Racist, vile text messages investigated

By Wesley Harris

The Office of the Louisiana Attorney General and others are investigating disturbing text messages telling recipients to be prepared to be picked up by “slaves” or “slave catchers” and transported to a plantation to pick cotton.

Attorney General Liz Murrill said, “I have been made aware of racist and vile spam text messages individuals have received throughout Louisiana. I have directed the Louisiana Bureau of Investigation to fully investigate the origins of these disgusting texts that only intend to divide us.”

Murrill urged anyone who received a text not to respond to it but to contact her office at (800) 351-4889.


Murrill’s office has joined federal, state, and local authorities in investigating the offensive messages sent to phones over several days last week. Most of the recipients were in the South but the texts were also received in Ohio, Missouri, Michigan, and California.

Lincoln Parish Sheriff Stephen Williams said, “We have received multiple complaints from Lincoln Parish residents about receiving these messages. These cases are being investigated both locally and on a national level.”

Williams said anyone receiving such messages should report them to Attorney General Murrill’s office.

Students as young as middle schoolers have received the texts, according to news services.

Students at some major universities, including Clemson in South Carolina and the University of Alabama, said they received the messages.

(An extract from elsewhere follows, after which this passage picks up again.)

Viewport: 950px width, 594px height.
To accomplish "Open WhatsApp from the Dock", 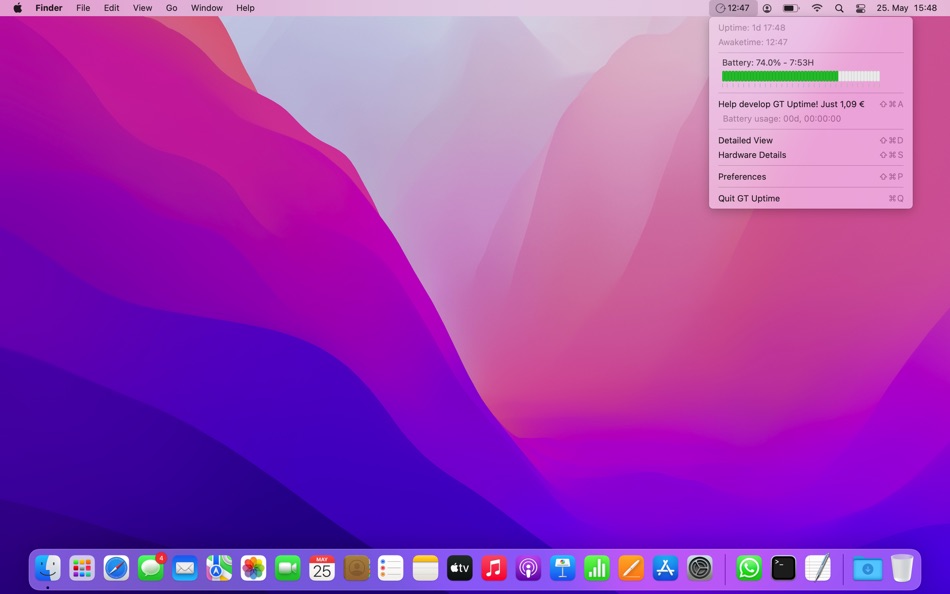I will coord(748,568).
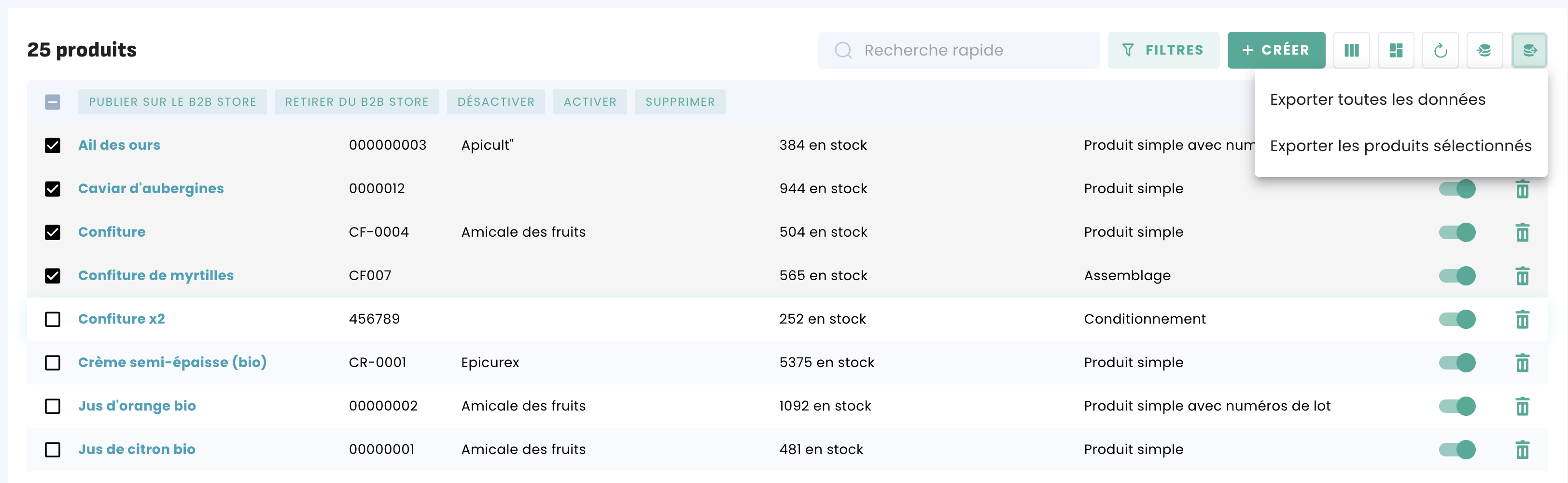Select Exporter les produits sélectionnés
The width and height of the screenshot is (1568, 483).
[x=1400, y=145]
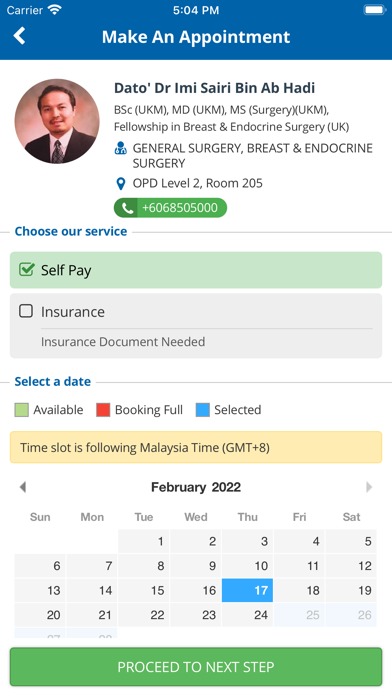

The Clemson Police Department said it been notified of “deplorable racially motivated text and email messages” and encouraged anyone who received one to report it.

Fisk University, a historically black university in Nashville, issued a statement calling the messages targeting some of its students “deeply unsettling.” It assured students the texts likely were from bots or malicious actors with “no real intentions or credibility.”

TextNow, a free phone and text service, said in a statement that it had “learned that one or more of our accounts may have been used to send text messages in violation of our terms of service,” adding it shut down the accounts as soon as it became aware of the texts.